__Records for the exercise__:
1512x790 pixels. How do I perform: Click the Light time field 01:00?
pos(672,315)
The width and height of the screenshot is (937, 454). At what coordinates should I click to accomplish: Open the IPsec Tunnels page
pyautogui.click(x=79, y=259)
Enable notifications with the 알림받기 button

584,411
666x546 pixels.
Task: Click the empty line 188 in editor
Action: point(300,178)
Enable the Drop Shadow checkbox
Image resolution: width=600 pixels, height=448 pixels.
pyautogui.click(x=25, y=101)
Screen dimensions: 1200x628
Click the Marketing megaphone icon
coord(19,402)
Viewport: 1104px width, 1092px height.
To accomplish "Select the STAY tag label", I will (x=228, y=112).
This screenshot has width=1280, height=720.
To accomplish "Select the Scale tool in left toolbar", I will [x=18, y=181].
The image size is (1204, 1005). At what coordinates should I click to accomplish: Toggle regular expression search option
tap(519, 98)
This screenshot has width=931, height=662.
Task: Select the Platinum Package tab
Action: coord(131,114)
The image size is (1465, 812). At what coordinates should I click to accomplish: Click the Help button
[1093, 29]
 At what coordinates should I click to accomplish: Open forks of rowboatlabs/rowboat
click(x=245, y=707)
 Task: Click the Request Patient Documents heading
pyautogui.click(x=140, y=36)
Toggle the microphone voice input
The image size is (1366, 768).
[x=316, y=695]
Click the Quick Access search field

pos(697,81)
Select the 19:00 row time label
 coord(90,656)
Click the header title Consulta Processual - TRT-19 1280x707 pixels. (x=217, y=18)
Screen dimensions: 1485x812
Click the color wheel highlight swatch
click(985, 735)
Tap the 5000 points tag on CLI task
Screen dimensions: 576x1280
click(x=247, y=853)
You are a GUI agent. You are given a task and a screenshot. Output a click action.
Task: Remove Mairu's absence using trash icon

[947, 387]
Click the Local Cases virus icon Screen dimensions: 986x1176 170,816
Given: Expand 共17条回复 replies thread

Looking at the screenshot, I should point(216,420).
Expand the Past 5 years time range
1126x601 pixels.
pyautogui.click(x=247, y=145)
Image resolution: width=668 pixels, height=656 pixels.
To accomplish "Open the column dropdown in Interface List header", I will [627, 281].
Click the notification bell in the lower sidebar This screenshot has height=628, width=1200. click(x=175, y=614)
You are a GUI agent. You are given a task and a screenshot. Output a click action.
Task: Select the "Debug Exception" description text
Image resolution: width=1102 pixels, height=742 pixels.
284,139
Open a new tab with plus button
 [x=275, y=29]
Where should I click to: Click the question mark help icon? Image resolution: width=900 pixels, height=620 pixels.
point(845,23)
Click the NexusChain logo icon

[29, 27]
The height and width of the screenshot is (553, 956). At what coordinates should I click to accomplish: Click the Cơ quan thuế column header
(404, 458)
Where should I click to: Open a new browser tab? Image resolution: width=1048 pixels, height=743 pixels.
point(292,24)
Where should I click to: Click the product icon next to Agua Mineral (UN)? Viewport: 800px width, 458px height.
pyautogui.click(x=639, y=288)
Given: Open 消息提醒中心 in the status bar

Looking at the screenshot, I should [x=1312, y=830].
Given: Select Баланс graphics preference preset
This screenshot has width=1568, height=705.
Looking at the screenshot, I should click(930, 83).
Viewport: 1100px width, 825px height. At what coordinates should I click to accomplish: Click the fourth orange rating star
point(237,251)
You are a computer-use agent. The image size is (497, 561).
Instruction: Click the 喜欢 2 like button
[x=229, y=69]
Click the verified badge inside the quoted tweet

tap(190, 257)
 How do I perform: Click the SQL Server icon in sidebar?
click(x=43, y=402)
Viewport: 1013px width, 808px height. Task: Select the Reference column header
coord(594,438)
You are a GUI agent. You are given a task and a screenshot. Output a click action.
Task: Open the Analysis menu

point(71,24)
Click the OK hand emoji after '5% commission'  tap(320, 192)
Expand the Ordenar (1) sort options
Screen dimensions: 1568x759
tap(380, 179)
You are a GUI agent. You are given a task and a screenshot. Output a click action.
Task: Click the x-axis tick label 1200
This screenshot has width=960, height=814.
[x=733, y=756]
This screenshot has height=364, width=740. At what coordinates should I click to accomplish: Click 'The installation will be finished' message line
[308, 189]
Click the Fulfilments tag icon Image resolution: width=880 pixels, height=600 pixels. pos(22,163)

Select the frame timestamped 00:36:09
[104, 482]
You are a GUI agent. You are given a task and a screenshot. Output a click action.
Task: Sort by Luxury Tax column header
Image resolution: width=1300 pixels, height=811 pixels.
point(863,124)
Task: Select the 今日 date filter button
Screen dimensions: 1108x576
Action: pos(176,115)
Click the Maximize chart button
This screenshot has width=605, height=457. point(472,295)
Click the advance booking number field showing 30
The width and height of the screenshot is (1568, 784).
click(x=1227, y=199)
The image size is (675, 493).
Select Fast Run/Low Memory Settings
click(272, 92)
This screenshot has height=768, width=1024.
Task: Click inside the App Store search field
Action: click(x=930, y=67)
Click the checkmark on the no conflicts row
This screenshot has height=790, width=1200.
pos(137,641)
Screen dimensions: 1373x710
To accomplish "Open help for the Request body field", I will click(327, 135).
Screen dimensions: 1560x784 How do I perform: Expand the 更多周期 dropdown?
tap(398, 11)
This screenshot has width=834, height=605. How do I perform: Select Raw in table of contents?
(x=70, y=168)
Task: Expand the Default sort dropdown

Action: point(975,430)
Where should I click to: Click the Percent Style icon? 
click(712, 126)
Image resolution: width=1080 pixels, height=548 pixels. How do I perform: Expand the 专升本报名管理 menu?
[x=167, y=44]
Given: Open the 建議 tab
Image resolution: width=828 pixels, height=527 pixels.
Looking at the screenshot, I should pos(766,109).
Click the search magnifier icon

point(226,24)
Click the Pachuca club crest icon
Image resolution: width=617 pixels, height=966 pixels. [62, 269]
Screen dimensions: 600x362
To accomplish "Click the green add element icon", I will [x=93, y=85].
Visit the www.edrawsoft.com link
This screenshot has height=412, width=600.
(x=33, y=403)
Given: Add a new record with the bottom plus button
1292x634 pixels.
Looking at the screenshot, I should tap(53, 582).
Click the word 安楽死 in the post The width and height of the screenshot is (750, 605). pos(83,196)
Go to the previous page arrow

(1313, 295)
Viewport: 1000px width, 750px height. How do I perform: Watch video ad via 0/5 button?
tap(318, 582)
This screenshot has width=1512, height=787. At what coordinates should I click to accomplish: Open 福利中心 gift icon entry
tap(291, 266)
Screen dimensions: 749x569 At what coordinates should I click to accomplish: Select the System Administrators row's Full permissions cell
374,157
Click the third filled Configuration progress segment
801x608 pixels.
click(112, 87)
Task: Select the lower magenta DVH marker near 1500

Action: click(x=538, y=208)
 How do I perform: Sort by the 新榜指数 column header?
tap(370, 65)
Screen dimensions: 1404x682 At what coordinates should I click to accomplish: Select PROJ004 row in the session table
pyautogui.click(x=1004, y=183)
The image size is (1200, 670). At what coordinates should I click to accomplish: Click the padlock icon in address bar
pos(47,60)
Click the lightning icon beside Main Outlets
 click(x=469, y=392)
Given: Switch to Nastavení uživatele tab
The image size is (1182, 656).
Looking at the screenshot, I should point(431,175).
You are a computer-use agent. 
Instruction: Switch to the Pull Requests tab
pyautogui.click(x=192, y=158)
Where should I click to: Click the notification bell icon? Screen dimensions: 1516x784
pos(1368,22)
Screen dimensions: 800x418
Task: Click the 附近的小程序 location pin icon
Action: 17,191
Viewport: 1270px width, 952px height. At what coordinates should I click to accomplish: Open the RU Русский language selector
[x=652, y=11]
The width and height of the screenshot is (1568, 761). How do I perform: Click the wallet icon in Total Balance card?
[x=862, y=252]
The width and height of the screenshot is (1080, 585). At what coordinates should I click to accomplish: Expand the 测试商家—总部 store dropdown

__Exercise description__: This exercise calls for every record to be restated word for word.

__Answer to this problem__:
1512x790 pixels. How do I perform: Click the Light time field 01:00?
pos(672,315)
The width and height of the screenshot is (937, 454). At what coordinates should I click to accomplish: Open the IPsec Tunnels page
pyautogui.click(x=79, y=259)
Enable notifications with the 알림받기 button

584,411
666x546 pixels.
Task: Click the empty line 188 in editor
Action: point(300,178)
Enable the Drop Shadow checkbox
Image resolution: width=600 pixels, height=448 pixels.
pyautogui.click(x=25, y=101)
Screen dimensions: 1200x628
Click the Marketing megaphone icon
coord(19,402)
Viewport: 1104px width, 1092px height.
To accomplish "Select the STAY tag label", I will (x=228, y=112).
This screenshot has width=1280, height=720.
To accomplish "Select the Scale tool in left toolbar", I will [x=18, y=181].
The image size is (1204, 1005). At what coordinates should I click to accomplish: Toggle regular expression search option
tap(519, 98)
This screenshot has width=931, height=662.
Task: Select the Platinum Package tab
Action: coord(131,114)
The image size is (1465, 812). At what coordinates should I click to accomplish: Click the Help button
[1093, 29]
 At what coordinates should I click to accomplish: Open forks of rowboatlabs/rowboat
click(x=245, y=707)
 Task: Click the Request Patient Documents heading
pyautogui.click(x=140, y=36)
Toggle the microphone voice input
The image size is (1366, 768).
[x=316, y=695]
Click the Quick Access search field

pos(697,81)
Select the 19:00 row time label
 coord(90,656)
Click the header title Consulta Processual - TRT-19 1280x707 pixels. (x=217, y=18)
Screen dimensions: 1485x812
Click the color wheel highlight swatch
click(985, 735)
Tap the 5000 points tag on CLI task
Screen dimensions: 576x1280
click(x=247, y=853)
You are a GUI agent. You are given a task and a screenshot. Output a click action.
Task: Remove Mairu's absence using trash icon

[947, 387]
Click the Local Cases virus icon Screen dimensions: 986x1176 170,816
Given: Expand 共17条回复 replies thread

Looking at the screenshot, I should point(216,420).
Expand the Past 5 years time range
1126x601 pixels.
pyautogui.click(x=247, y=145)
Image resolution: width=668 pixels, height=656 pixels.
To accomplish "Open the column dropdown in Interface List header", I will [627, 281].
Click the notification bell in the lower sidebar This screenshot has height=628, width=1200. click(x=175, y=614)
You are a GUI agent. You are given a task and a screenshot. Output a click action.
Task: Select the "Debug Exception" description text
Image resolution: width=1102 pixels, height=742 pixels.
284,139
Open a new tab with plus button
 [x=275, y=29]
Where should I click to: Click the question mark help icon? Image resolution: width=900 pixels, height=620 pixels.
point(845,23)
Click the NexusChain logo icon

[29, 27]
The height and width of the screenshot is (553, 956). At what coordinates should I click to accomplish: Click the Cơ quan thuế column header
(404, 458)
Where should I click to: Open a new browser tab? Image resolution: width=1048 pixels, height=743 pixels.
point(292,24)
Where should I click to: Click the product icon next to Agua Mineral (UN)? Viewport: 800px width, 458px height.
pyautogui.click(x=639, y=288)
Given: Open 消息提醒中心 in the status bar

Looking at the screenshot, I should [x=1312, y=830].
Given: Select Баланс graphics preference preset
This screenshot has width=1568, height=705.
Looking at the screenshot, I should click(930, 83).
Viewport: 1100px width, 825px height. At what coordinates should I click to accomplish: Click the fourth orange rating star
point(237,251)
You are a computer-use agent. The image size is (497, 561).
Instruction: Click the 喜欢 2 like button
[x=229, y=69]
Click the verified badge inside the quoted tweet

tap(190, 257)
 How do I perform: Click the SQL Server icon in sidebar?
click(x=43, y=402)
Viewport: 1013px width, 808px height. Task: Select the Reference column header
coord(594,438)
You are a GUI agent. You are given a task and a screenshot. Output a click action.
Task: Open the Analysis menu

point(71,24)
Click the OK hand emoji after '5% commission'  tap(320, 192)
Expand the Ordenar (1) sort options
Screen dimensions: 1568x759
tap(380, 179)
You are a GUI agent. You are given a task and a screenshot. Output a click action.
Task: Click the x-axis tick label 1200
This screenshot has width=960, height=814.
[x=733, y=756]
This screenshot has height=364, width=740. At what coordinates should I click to accomplish: Click 'The installation will be finished' message line
[308, 189]
Click the Fulfilments tag icon Image resolution: width=880 pixels, height=600 pixels. pos(22,163)

Select the frame timestamped 00:36:09
[104, 482]
You are a GUI agent. You are given a task and a screenshot. Output a click action.
Task: Sort by Luxury Tax column header
Image resolution: width=1300 pixels, height=811 pixels.
point(863,124)
Task: Select the 今日 date filter button
Screen dimensions: 1108x576
Action: pos(176,115)
Click the Maximize chart button
This screenshot has width=605, height=457. point(472,295)
Click the advance booking number field showing 30
The width and height of the screenshot is (1568, 784).
click(x=1227, y=199)
The image size is (675, 493).
Select Fast Run/Low Memory Settings
click(272, 92)
This screenshot has height=768, width=1024.
Task: Click inside the App Store search field
Action: click(x=930, y=67)
Click the checkmark on the no conflicts row
This screenshot has height=790, width=1200.
pos(137,641)
Screen dimensions: 1373x710
To accomplish "Open help for the Request body field", I will click(327, 135).
Screen dimensions: 1560x784 How do I perform: Expand the 更多周期 dropdown?
tap(398, 11)
This screenshot has width=834, height=605. How do I perform: Select Raw in table of contents?
(x=70, y=168)
Task: Expand the Default sort dropdown

Action: point(975,430)
Where should I click to: Click the Percent Style icon? 
click(712, 126)
Image resolution: width=1080 pixels, height=548 pixels. How do I perform: Expand the 专升本报名管理 menu?
[x=167, y=44]
Given: Open the 建議 tab
Image resolution: width=828 pixels, height=527 pixels.
Looking at the screenshot, I should pos(766,109).
Click the search magnifier icon

point(226,24)
Click the Pachuca club crest icon
Image resolution: width=617 pixels, height=966 pixels. [62, 269]
Screen dimensions: 600x362
To accomplish "Click the green add element icon", I will [x=93, y=85].
Visit the www.edrawsoft.com link
This screenshot has height=412, width=600.
(x=33, y=403)
Given: Add a new record with the bottom plus button
1292x634 pixels.
Looking at the screenshot, I should tap(53, 582).
Click the word 安楽死 in the post The width and height of the screenshot is (750, 605). pos(83,196)
Go to the previous page arrow

(1313, 295)
Viewport: 1000px width, 750px height. How do I perform: Watch video ad via 0/5 button?
tap(318, 582)
This screenshot has width=1512, height=787. At what coordinates should I click to accomplish: Open 福利中心 gift icon entry
tap(291, 266)
Screen dimensions: 749x569 At what coordinates should I click to accomplish: Select the System Administrators row's Full permissions cell
374,157
Click the third filled Configuration progress segment
801x608 pixels.
click(112, 87)
Task: Select the lower magenta DVH marker near 1500

Action: click(x=538, y=208)
 How do I perform: Sort by the 新榜指数 column header?
tap(370, 65)
Screen dimensions: 1404x682 At what coordinates should I click to accomplish: Select PROJ004 row in the session table
pyautogui.click(x=1004, y=183)
The image size is (1200, 670). At what coordinates should I click to accomplish: Click the padlock icon in address bar
pos(47,60)
Click the lightning icon beside Main Outlets
 click(x=469, y=392)
Given: Switch to Nastavení uživatele tab
The image size is (1182, 656).
Looking at the screenshot, I should point(431,175).
You are a computer-use agent. 
Instruction: Switch to the Pull Requests tab
pyautogui.click(x=192, y=158)
Where should I click to: Click the notification bell icon? Screen dimensions: 1516x784
pos(1368,22)
Screen dimensions: 800x418
Task: Click the 附近的小程序 location pin icon
Action: 17,191
Viewport: 1270px width, 952px height. At what coordinates should I click to accomplish: Open the RU Русский language selector
[x=652, y=11]
The width and height of the screenshot is (1568, 761). How do I perform: Click the wallet icon in Total Balance card?
[x=862, y=252]
The width and height of the screenshot is (1080, 585). At what coordinates should I click to accomplish: Expand the 测试商家—总部 store dropdown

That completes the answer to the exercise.